-- Start of Supplied data --

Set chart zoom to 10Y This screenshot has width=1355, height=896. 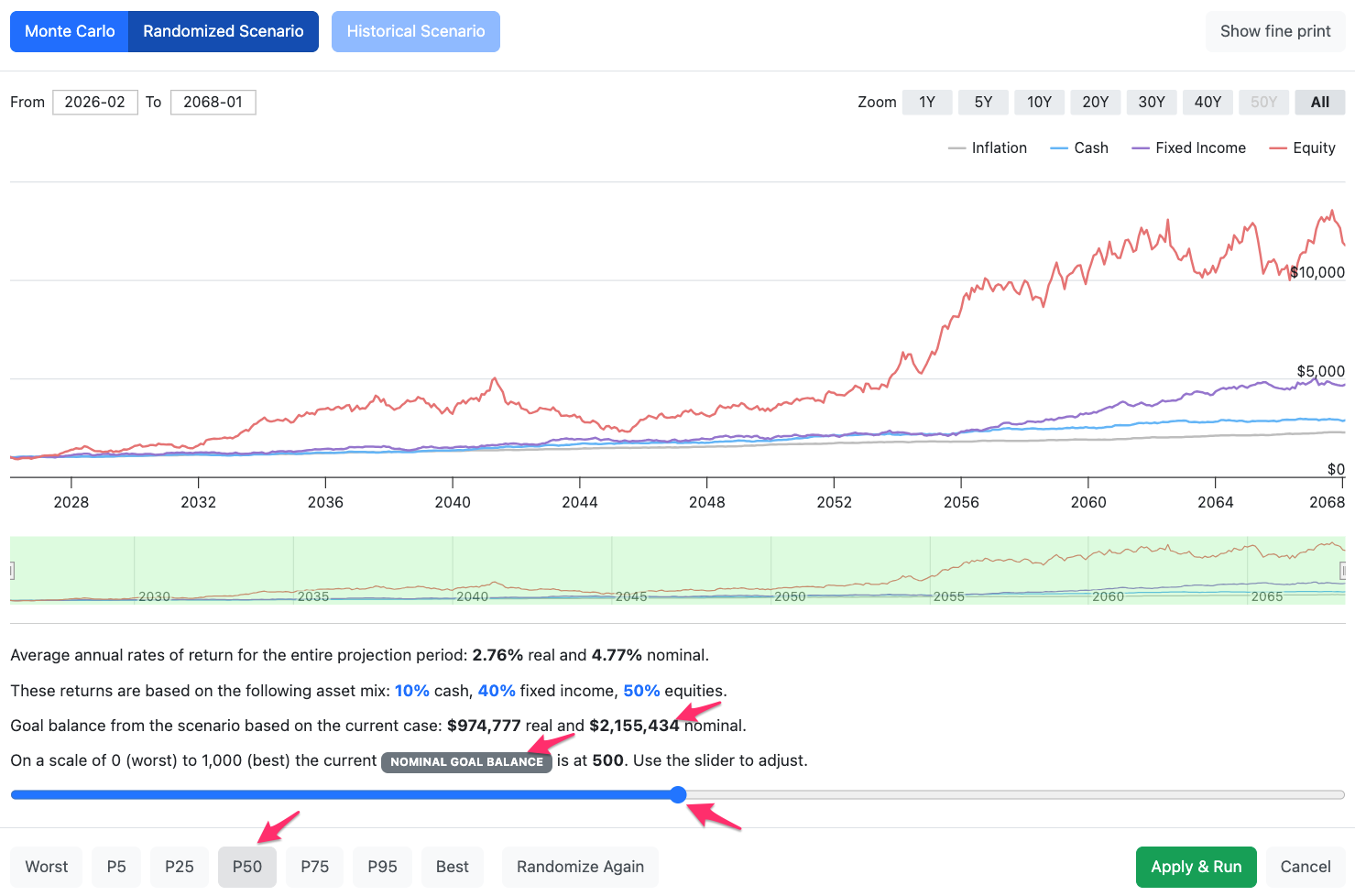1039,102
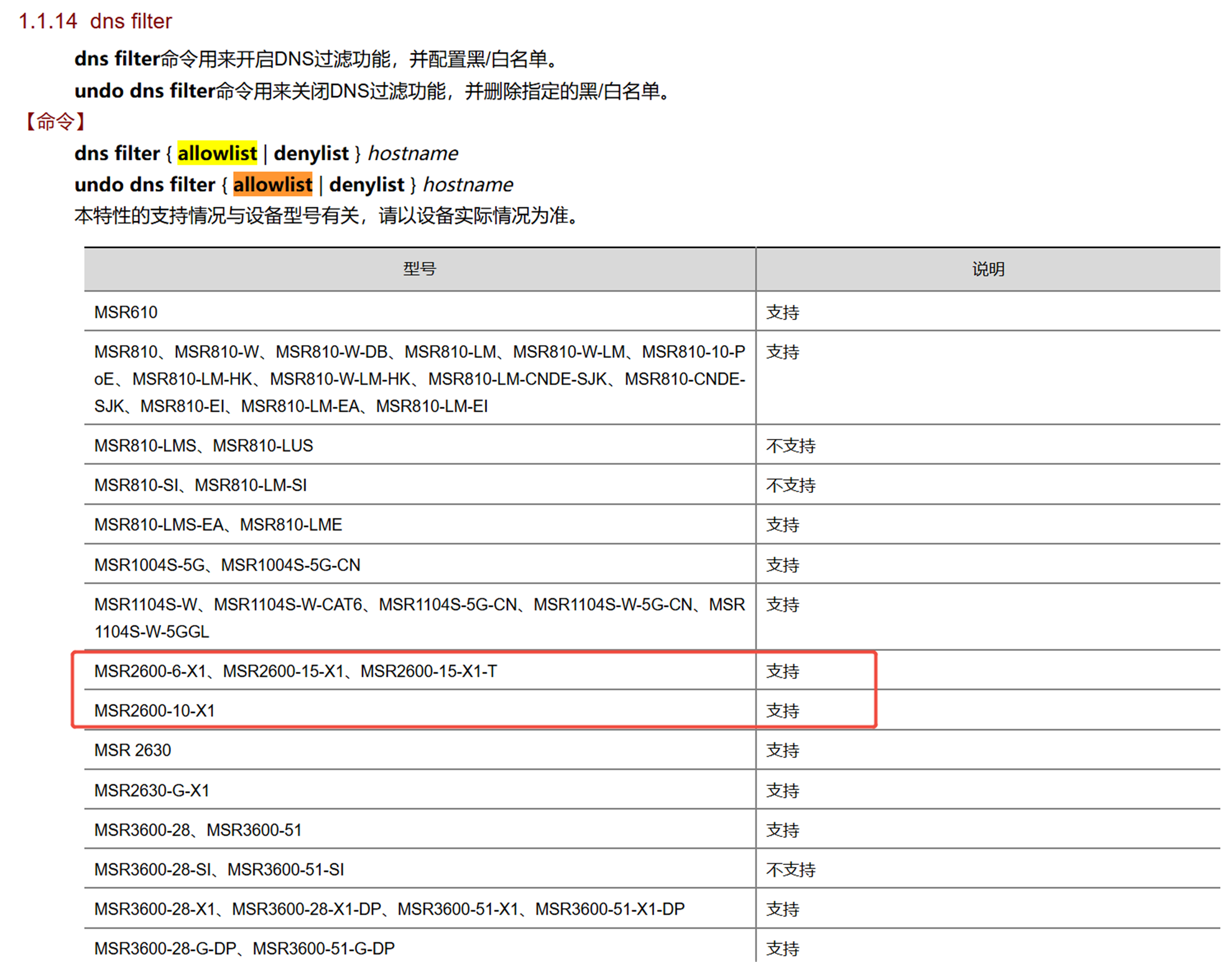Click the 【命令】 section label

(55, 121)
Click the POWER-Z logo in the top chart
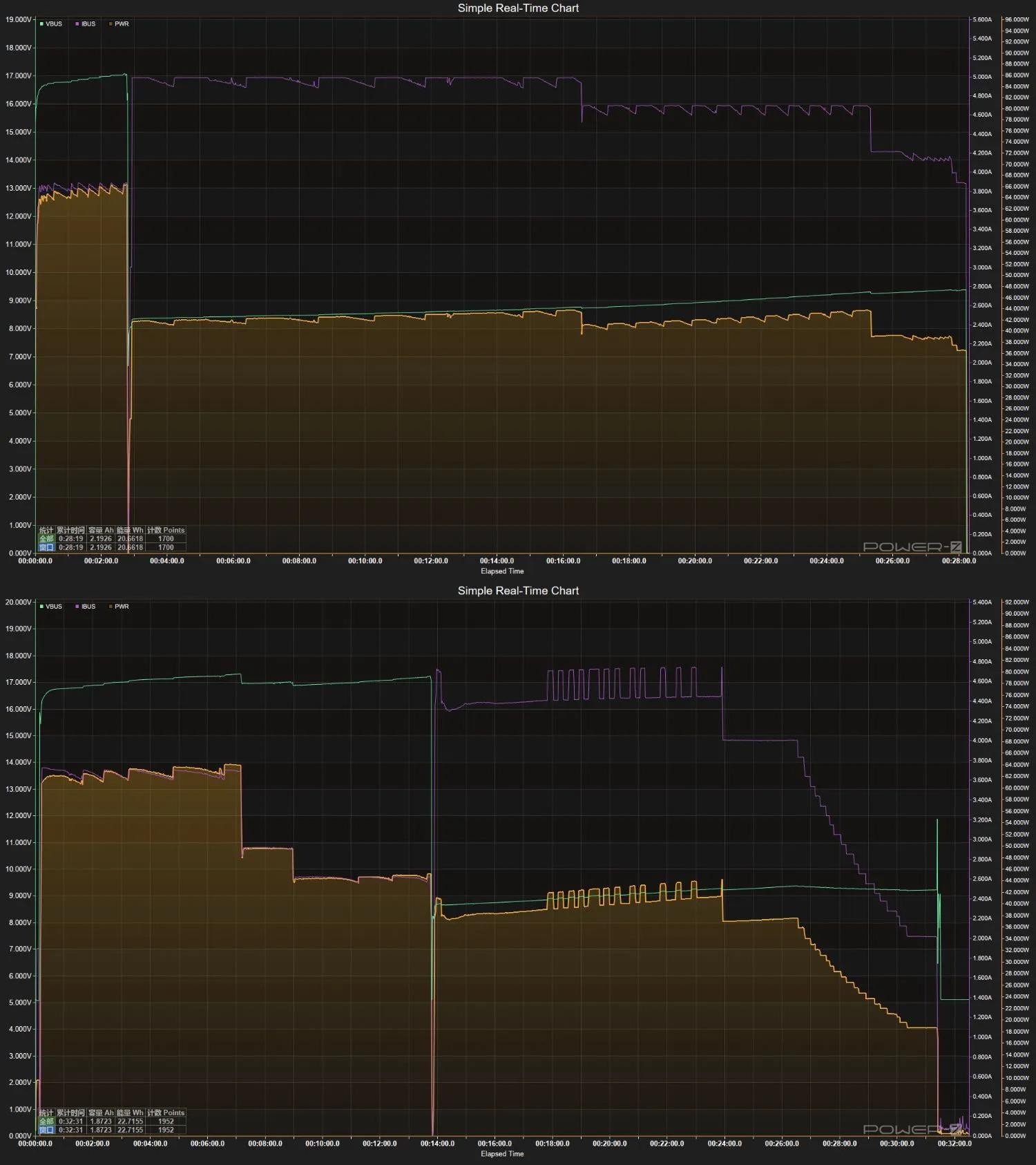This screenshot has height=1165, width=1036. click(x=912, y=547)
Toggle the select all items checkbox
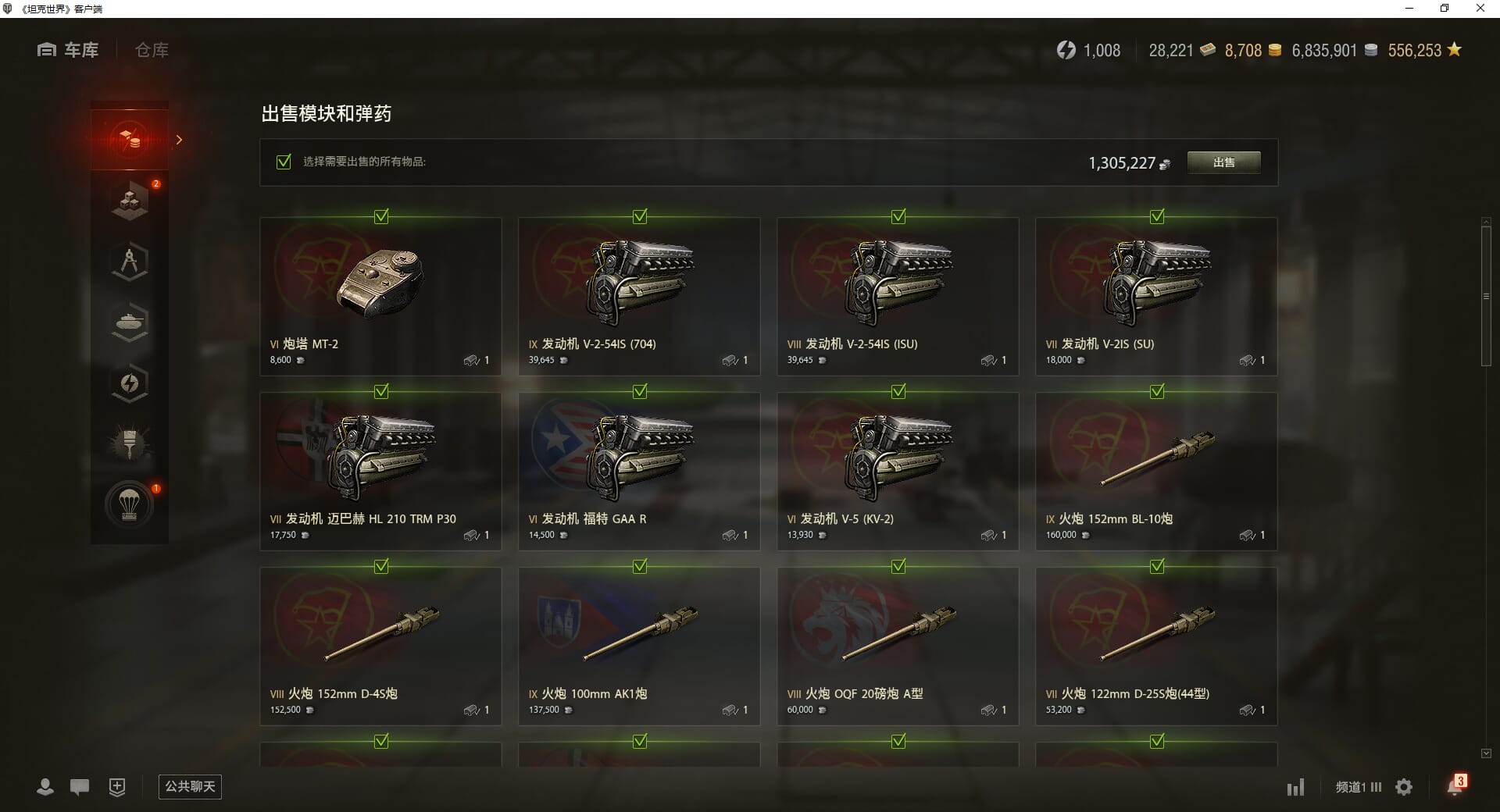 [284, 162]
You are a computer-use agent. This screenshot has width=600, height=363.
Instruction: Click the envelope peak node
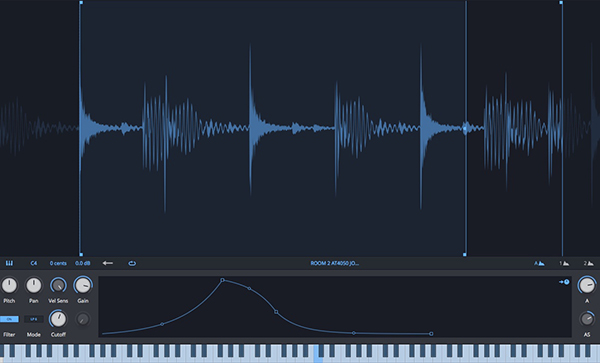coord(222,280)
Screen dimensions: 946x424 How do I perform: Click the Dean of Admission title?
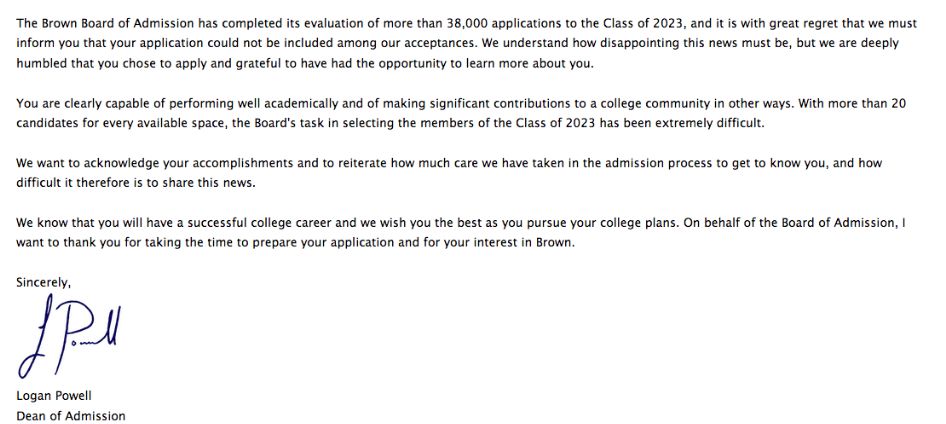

-- End of Supplied data --

Work to complete: Rewrite every line of the entries from the one containing "Toggle the select all items checkbox" through the end of the entries, inclusive, keeping all text and offsetting each coordinate in the answers by 85. Leave the pictures out of your answer.

The solution:
Toggle the select all items checkbox
 [369, 247]
You are a computer-use agent. This screenshot has width=600, height=363.
Instruction: Click the envelope peak node
coord(307,365)
Screen dimensions: 946x424 How do I perform: Click the Dean of Admission title?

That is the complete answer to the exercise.